NSSという暗号系のライブラリをロードする途中で dlopen() という関数が呼ばれて他のライブラリを動的に読み込んでいる真っ最中、そんなところのスタックトレースだったのだ。dlopen() の途中で止まってしまうなんて何かがおかしい。これは本気で調べなければ!
そんなあたりで、一人から反応があった。いわく、彼はデバッグビルドで走らせていて再現しないとのこと。一方、私はリリースビルドを走らせていたので、それが関係しているのかもしれない。というわけで、さっそくデバッグでビルドして走らせてみると、確かに再現しない!なぜだ?
この奇妙な現象を見てもらおうと同僚を呼ぶことにした。リリースビルドを実行する。固まる。デバッグビルドを実行する。固まる。え?さっきはデバッグビルドでは通っていたはずなのに?

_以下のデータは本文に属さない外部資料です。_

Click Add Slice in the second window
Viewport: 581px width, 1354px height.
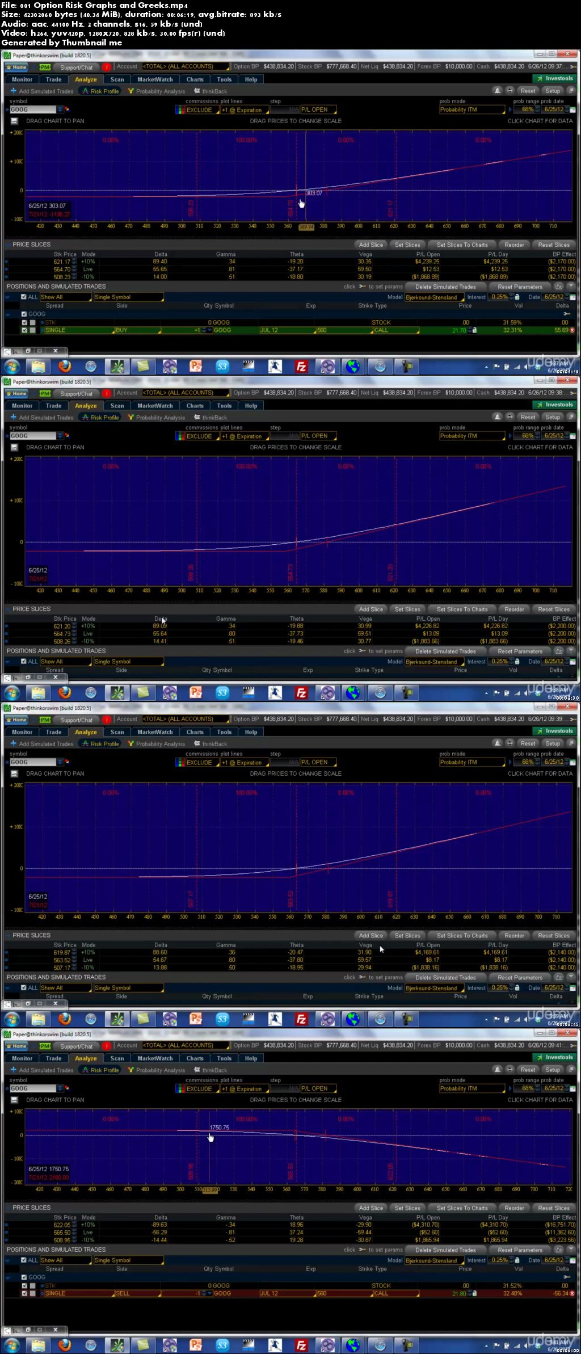(x=371, y=609)
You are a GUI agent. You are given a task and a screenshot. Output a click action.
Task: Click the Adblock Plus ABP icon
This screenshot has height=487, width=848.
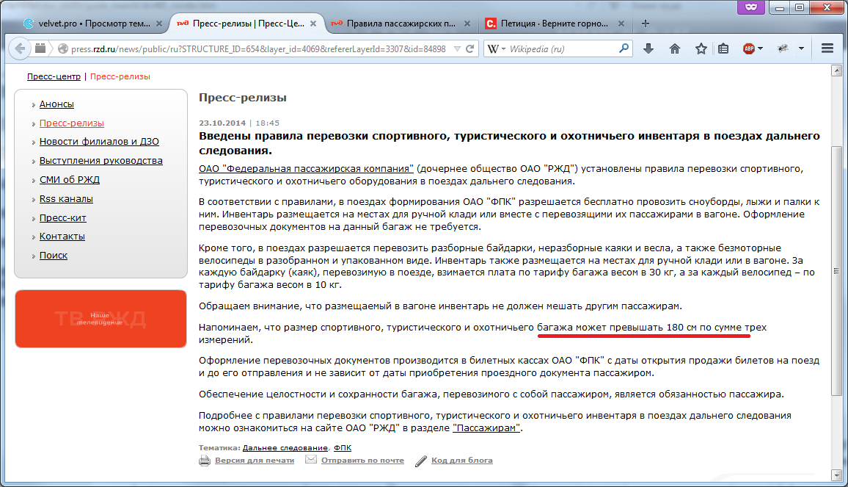tap(749, 48)
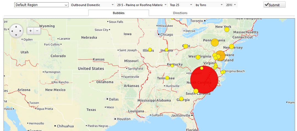Image resolution: width=297 pixels, height=131 pixels.
Task: Click the yellow bubble over Pennsylvania
Action: point(215,42)
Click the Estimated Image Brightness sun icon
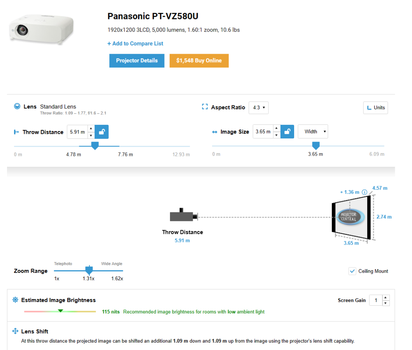 [15, 300]
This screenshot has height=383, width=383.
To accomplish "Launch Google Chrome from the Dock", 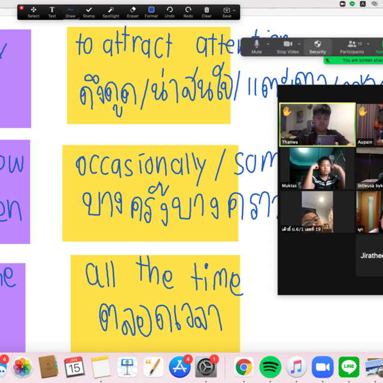I will 244,366.
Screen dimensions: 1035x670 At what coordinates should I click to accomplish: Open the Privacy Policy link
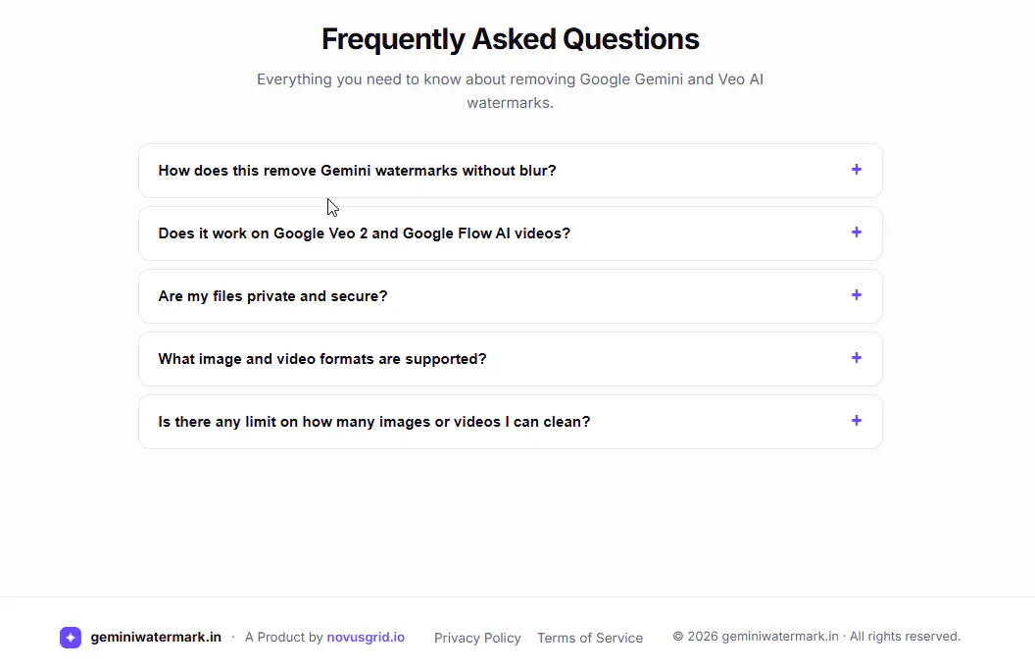(477, 638)
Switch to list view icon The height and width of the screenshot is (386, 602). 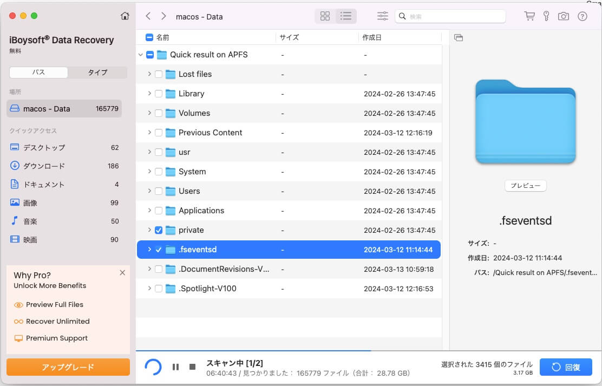tap(346, 16)
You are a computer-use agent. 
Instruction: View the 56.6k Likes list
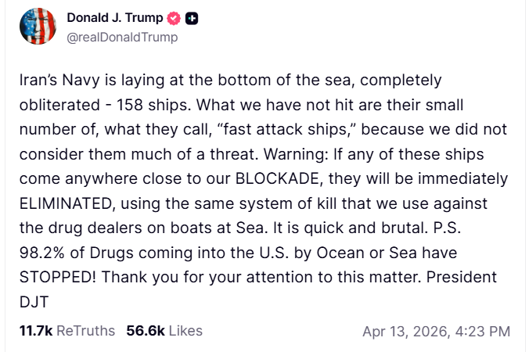(161, 331)
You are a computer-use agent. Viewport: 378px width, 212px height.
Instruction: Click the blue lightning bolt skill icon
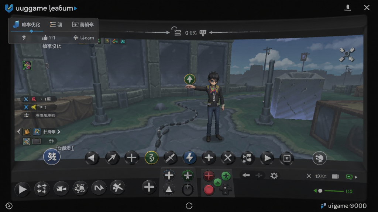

何度か実行してみてわかったのはリリースビルドだろうとデバッグビルドだろうと固まるときは固まるのだ。しかも、やっているうちにどちらでも再現しなくなってしまった。
仕方がないので、しばらく他のことで時間を潰してからおもむろに実行してみると、ありがたいことに固まってくれた。ふたたびデバッガでスタックトレースをみると、前回と同じところで止まっている。なんでこんなところで止まるんだ?そもそもメインのスレッドでNSSのロードなんてやらないはずなんだけど。。
と思ってスタックトレースをよくみると、根っこは clone から始まっている。つまり、これはメインスレッドではない。じゃあメインスレッドは何をやっているかといえば、こんなところで止まっていた:
file_util::PathExists(FilePath const&)
これは、指定したパスがファイルシステムに存在するか調べるだけの関数だ。こんなところで止まるはずはないのだが、と思いつつもパス名を表示させてみた:
/home/chronos/.oobe_completed
ああ、わかった!これが原因に違いない!というのも私の開発環境では /home 以下はNFSでオートマウントする設定になっていて、このパスが指定されると /home/chronos をオートマウントしようするのだ。で、NFSからの反応がなくて固まってしまうのだろう。試しに ls を実行してみると、この仮説が検証できた:
% time ls /home/chronos/.oobe_completed
ls: cannot access /home/chronos/.oobe_completed: No such file or directory
108.11s total : 0.00s user 0.00s system 0% cpu
エラーが返るまでに 108秒もかかっている。 ls を何度か実行していると、すぐに反応するようになった。どうも不安定だ。昨日までこの問題が発生しなかったのは NFS が問題なく動いていたからだろう。
実際のデバイスでは当然 /home/chronos は NFS ではないので、このコードは問題なく通る。結局、この問題は実行環境をチェックして挙動を少し変えるだけで簡単に解決した。
わかってしまえばくだらない問題であった。挙動だけをみるとおそろしげなバグに見えたのだけど。